As Redacted May 23, 1994.

*1111 *1112 Thomas Tinkham, Dorsey & Whitney, Minneapolis, MN, for plaintiff.

James Quinn, Weil, Gotshal & Manges, New York City and Janie Mayeron, Popham, Haik, Schnobrich & Kaufman, Ltd., Minneapolis, MN, for defendant.

MEMORANDUM OPINION AND ORDER

DIANA E. MURPHY, Chief Judge.

Plaintiff Northwest Airlines, Inc., (Northwest) brought this declaratory judgment action against defendant American Airlines, Inc., (American) seeking a determination of the legal issues surrounding Northwest's hiring of certain American employees. American counterclaimed alleging Northwest had tortiously interfered with American's employment contracts and misappropriated trade secrets related to finance and yield management information.[1] Before the court is plaintiff's motion for summary judgment.[2]

I.

Between November 1990 and approximately April 1992, Northwest hired 17 former employees in American's finance and yield management departments. All were terminable at will employees, and none had signed non-compete agreements with American. Some of the employees contacted Northwest, some were recruited to Northwest by other former American employees, and others were recruited through a headhunter.

Yield management refers to a system of analyzing financial, logistical, and market data, to make forecasts that become the basis for important business decisions for airlines. Yield management utilizes computer systems and complex equations incorporating many variables to run simulations that help forecast flight information.
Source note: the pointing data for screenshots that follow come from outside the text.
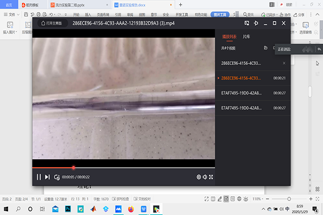Toggle mini player mode icon

coord(247,24)
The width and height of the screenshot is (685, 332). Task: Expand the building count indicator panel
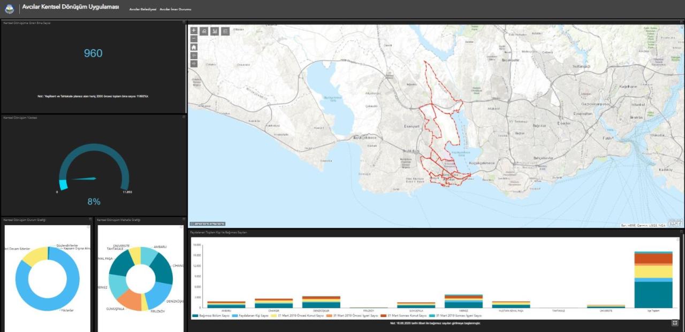(x=184, y=22)
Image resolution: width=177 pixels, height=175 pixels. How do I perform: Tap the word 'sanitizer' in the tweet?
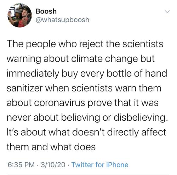click(25, 88)
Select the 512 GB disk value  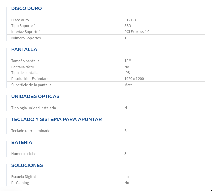coord(130,20)
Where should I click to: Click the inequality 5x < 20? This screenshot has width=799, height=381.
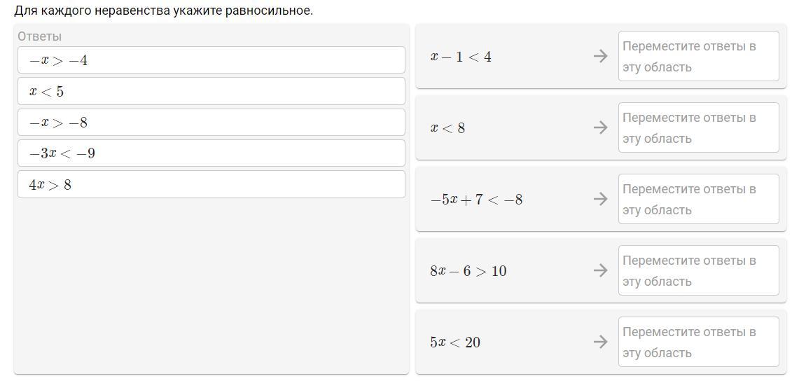point(455,342)
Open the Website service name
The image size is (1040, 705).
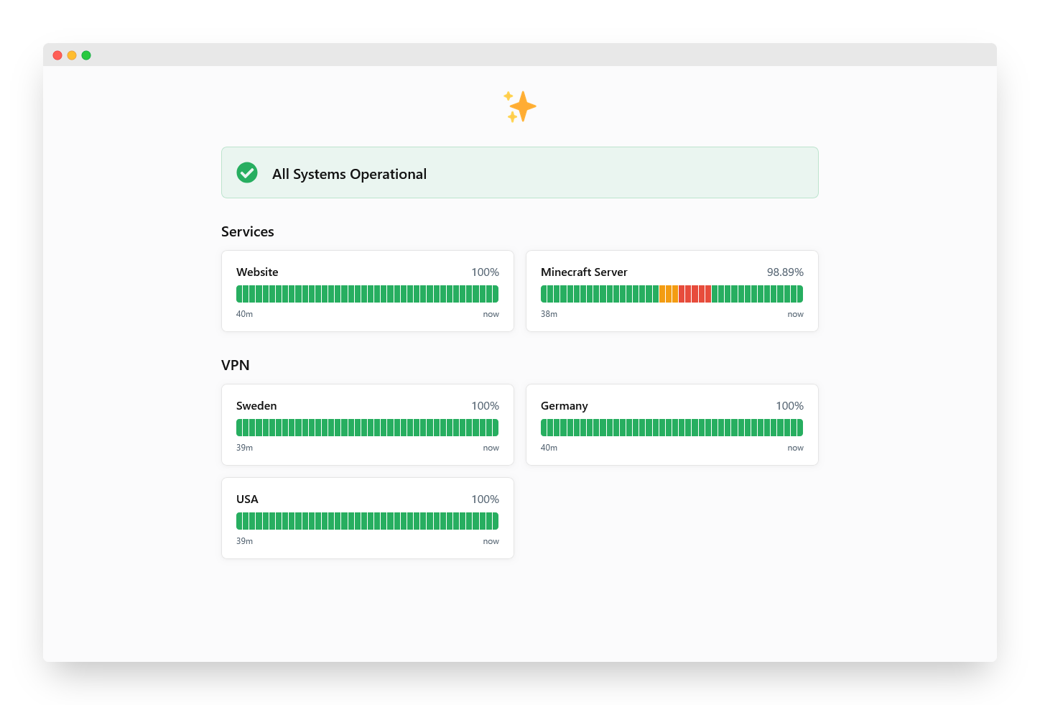[257, 272]
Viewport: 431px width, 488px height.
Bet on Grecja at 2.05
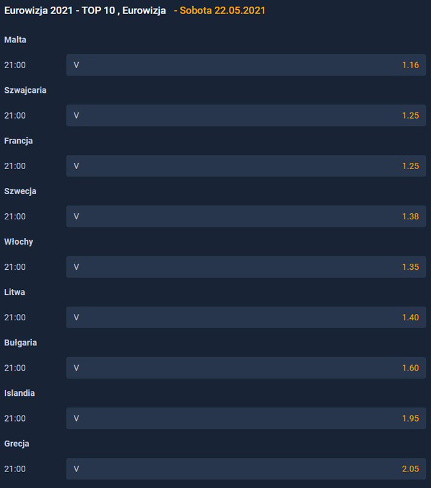[x=246, y=468]
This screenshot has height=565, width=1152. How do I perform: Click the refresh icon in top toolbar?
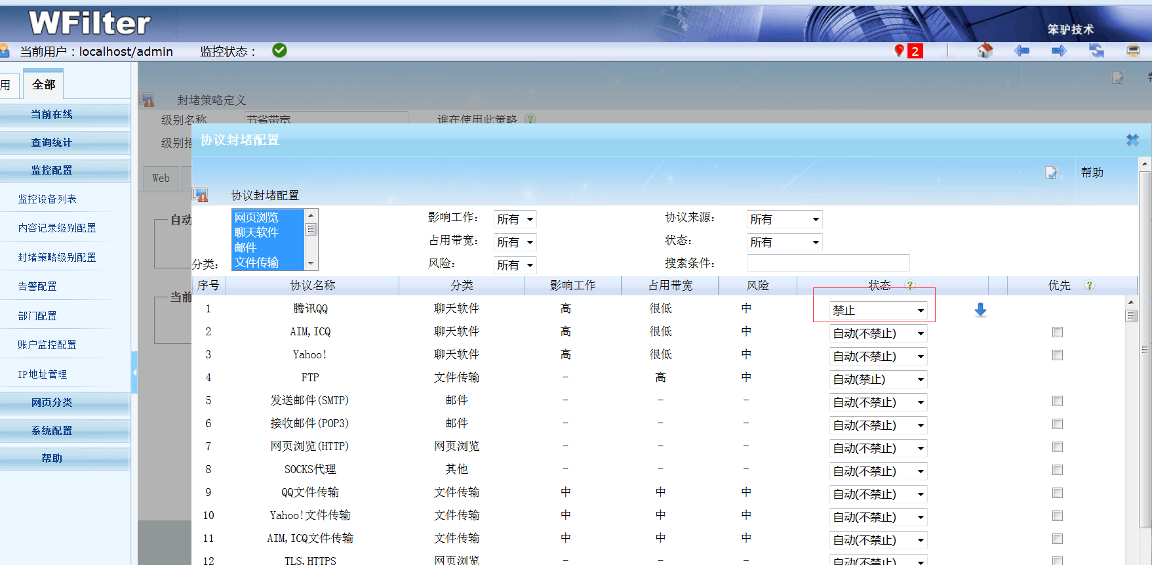(1096, 51)
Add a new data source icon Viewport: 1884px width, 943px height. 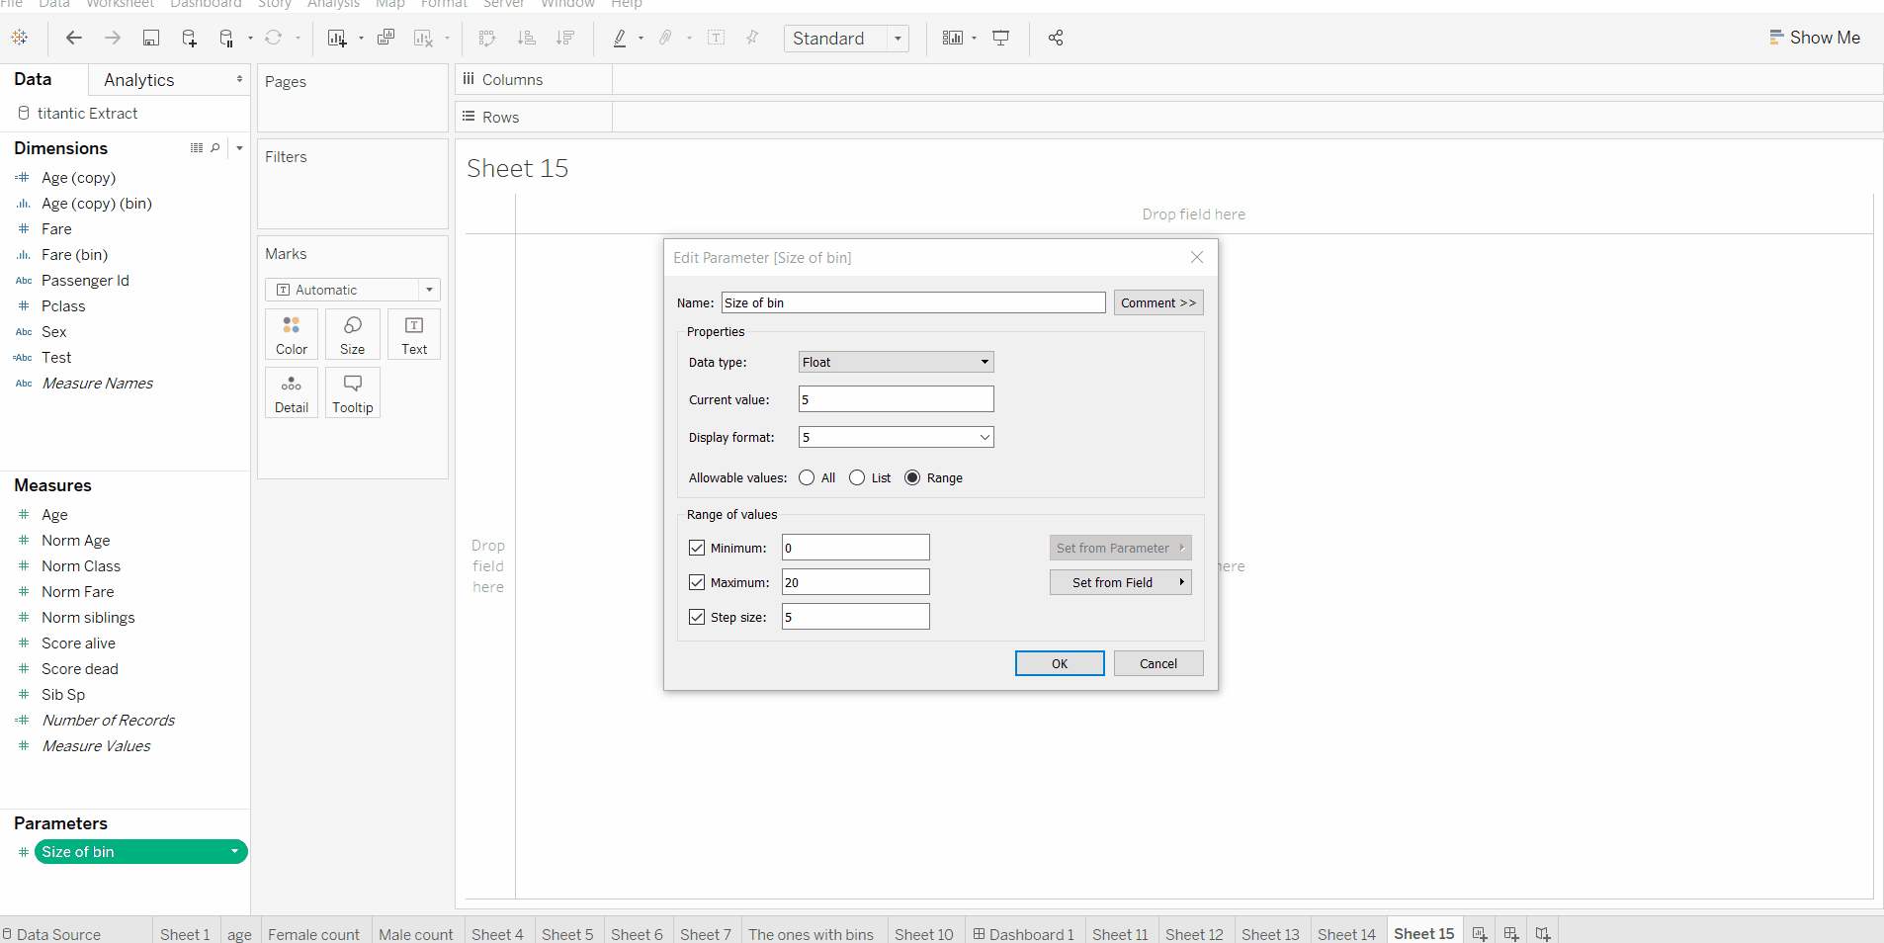coord(189,38)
American claims to have spent 30,000 hours annually, and invested tens of millions of dollars over the last decade, developing the most sophisticated yield management technology in the industry. It claims its yield management system, called DINAMO (Dynamic Inventory And Maintenance Optimizer), gives it a substantial competitive advantage over its competitors and is responsible for increased revenues of $100 million per year.

(redacted)

In 1989 and 1990, Northwest began to reevaluate its yield management system and decided to make an investment in improving it. At first it decided to build a completely new, next generation system that would leap frog the competition at a cost of around $30 million. Northwest hired a consultant, IDeaS Inc., to assist on the project. Due to concerns about cost and the risks involved, the project was dropped. Northwest then negotiated about purchasing a fully developed system from American. These discussions broke down, however, when American sought Northwest's Chicago-Narita (Tokyo) route authority as compensation. Northwest claims it then decided to make improvements to its existing system.

To accomplish this task, Northwest hired experienced people from both within and outside the airline industry. Between January 1990 and July 1992 it hired 136 employees for its finance and yield management departments. Of the experienced hires, seventeen *1113 came from American, 21 from other airlines, and 45 from other types of companies.

While American contends the hires were for the purpose of obtaining confidential proprietary information, Northwest states all were hired for their individual abilities and that it took precautions to prevent any former American employee from bringing confidential information to Northwest. Some of the precautions Northwest claims it took included: written instructions in some offer letters not to bring any American materials; verbal instructions; having its in-house counsel interview all the former American employees and collect anything they might have brought along so it would not be used; and written statements expressing Northwest's policy not to use anything from American.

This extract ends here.